* [Trecho do documento]
Por Franco Gugliemoni
Particularmente, gosto de como a Cultura Pop se apossou dos Mythos de Cthulhu e Carcosa, ignorando as obras originais e as mentes pouco progressistas e bastante limitadas que as escreveram. Essa apropriação se mostra extremamente prolífica, tendo em vista a quantidade de criações e produtos gerados. Entre contos e novelas, filmes, romances, séries e jogos, todos desconstruindo, ressignificando ou reimaginando os horrores Lovecraftianos e Chamberianos.
O Rei Amarelo – Paris” entra para esse clube do novo imaginário moderno, sendo um RPG de suspense e horror investigativo, que se utiliza das regras do Sistema GUMSHOE, inspirado nas obras ficcionais do escritor estadunidense Robert W. Chambers, autor do homônimo “O Rei de Amarelo” e outros contos. Paris, que remete tanto ao título quanto à ambientação, é o primeiro de quatro cenários ambientados em diferentes períodos da história da humanidade. No Brasil, o jogo e seus quatro cenários estão sendo publicados pela Retropunk Publicações.
Cada capítulo do livro Paris foi contemplado nesta resenha, que está segmentada em sete categorias: Introdução; Sistema; Narrando o Jogo; Período e Locação; Carcosa e os Segredos do Rei; Sequência Paris; e Indo Além.

INTRODUÇÃO

REALIDADES ESTILHAÇADAS, EGOS DESTRUÍDOS
Esta breve seção serve como tutorial e carta de apresentação sobre Paris, seus mistérios, seus Moderadores e Jogadores, e claro, suas regras. Gostaria de comentar brevemente sobre o trecho que trata do hobby RPG, o que é e como jogar, onde se sugere a busca por aventuras via streaming, abundantes internet afora. Achei um exemplo didático, palpável, sem a necessidade de pilhas de textos pouco intuitivos.

* [Descrição do exercício] Transcreva sem alterações a parte da resenha acima que começa em "O Rei Amarelo" e vai até "pela Retropunk Publicações.".

* [Material fornecido]
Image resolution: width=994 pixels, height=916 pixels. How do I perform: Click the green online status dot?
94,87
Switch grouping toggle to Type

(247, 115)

* [Solução]
O Rei Amarelo – Paris” entra para esse clube do novo imaginário moderno, sendo um RPG de suspense e horror investigativo, que se utiliza das regras do Sistema GUMSHOE, inspirado nas obras ficcionais do escritor estadunidense Robert W. Chambers, autor do homônimo “O Rei de Amarelo” e outros contos. Paris, que remete tanto ao título quanto à ambientação, é o primeiro de quatro cenários ambientados em diferentes períodos da história da humanidade. No Brasil, o jogo e seus quatro cenários estão sendo publicados pela Retropunk Publicações.